Failure Handling and Re-Arbitration
Arbitration may produce an admission whose downstream validation rejects the admitted skill's output. The patent specifies re-arbitration as the structural response: the validation rejection produces a counter-event referenced from the original arbitration, and the arbitration policy is invoked again over the original competitor set with the rejected skill's score adjusted under the declared penalty clause. Re-arbitration is itself anchored as a distinct event so that the chain — arbitration, admission, validation rejection, re-arbitration, second admission — is fully traceable. Bounded retry parameters cap the number of re-arbitrations before a structural insufficiency event is raised and a credentialed safe action is taken.
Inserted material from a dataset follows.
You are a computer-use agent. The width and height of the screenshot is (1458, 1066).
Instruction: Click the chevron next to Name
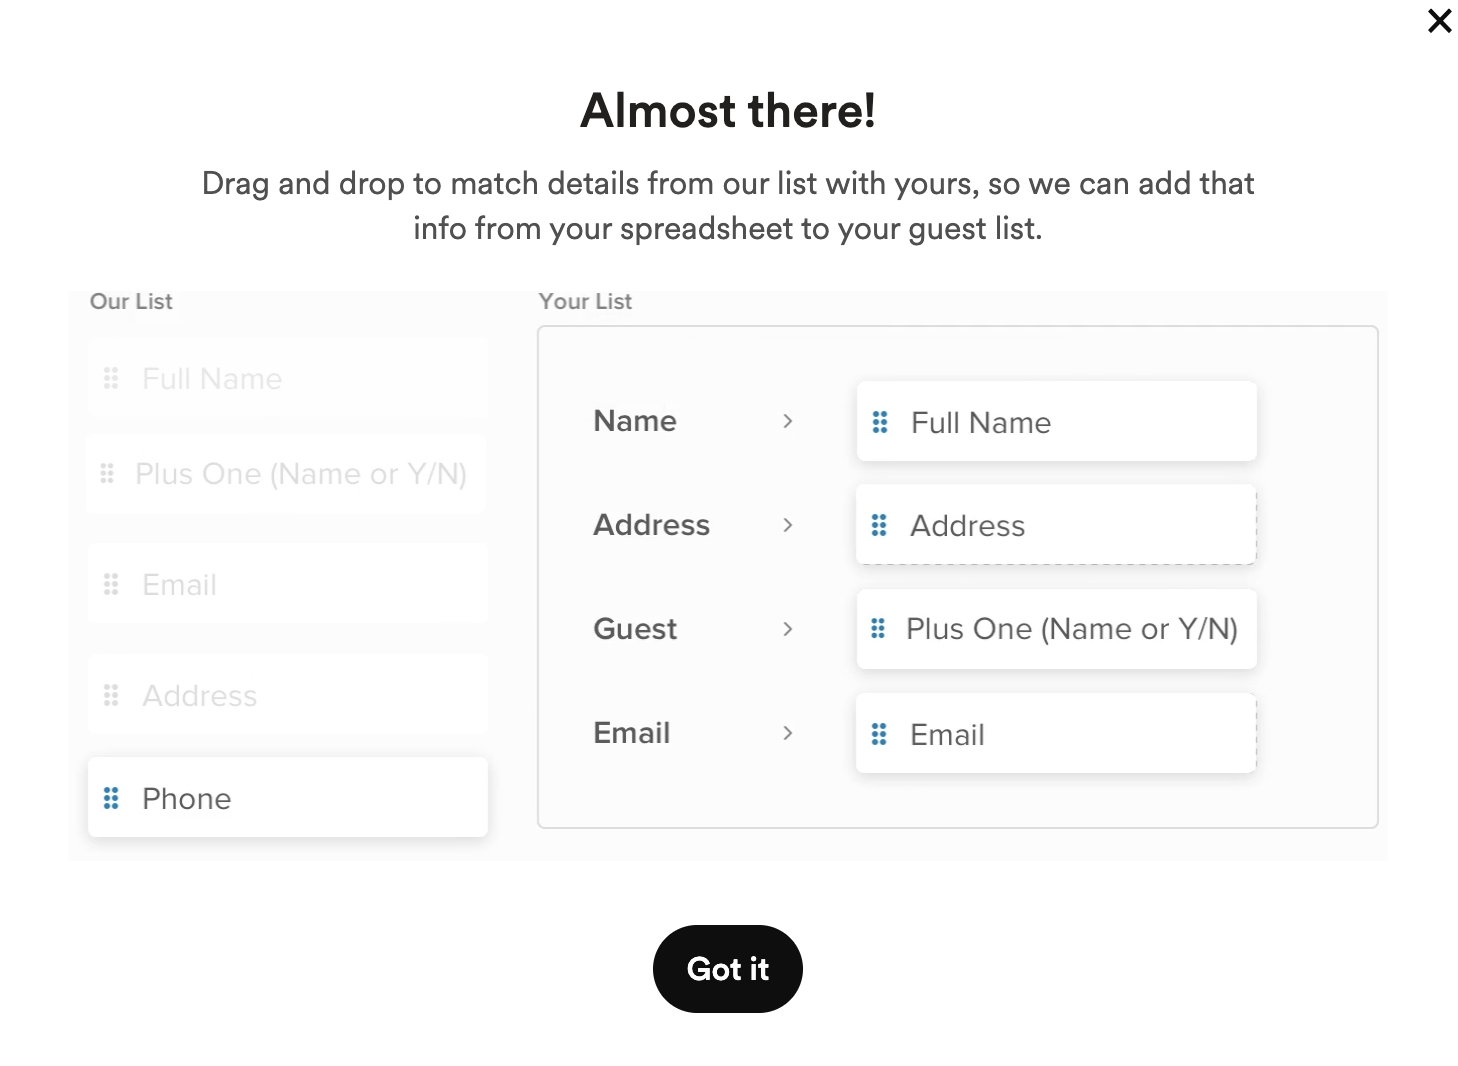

Skill exhaustion, in which all eligible competitors have been admitted and rejected within the cycle's retry budget, is not silently tolerated. The exhaustion is anchored as an insufficiency event whose grounds enumerate each rejected competitor and the validation reason for each. Operators read exhaustion events as signals that the gating layer's eligible set is misaligned with the agent's operating context, and re-tune gating credentials or skill availability under credentialed policy revisions whose authoring is itself anchored.
Disclosure Scope
The disclosure covers the structural arbitration event as a first-class lineage artifact, the credentialed ranking policy that governs it, the per-competitor admission and rejection record with grounds, the support for deterministic and non-deterministic policies under audit, and the composition of arbitration with gating, validation, forecasting, and mutation. The scope spans local and distributed execution topologies, lexicographic, weighted-sum, threshold, and stochastic ranking functions, and applies to LLM skills, tool-using agents, retrieval engines, planners, and any plurality of credentialed actors contending for shared scope. The scope does not depend on the ranking function family, the underlying skill technology, or the topology of arbitration evaluation; it depends on the structural treatment of contention as an anchored, credentialed, audited event.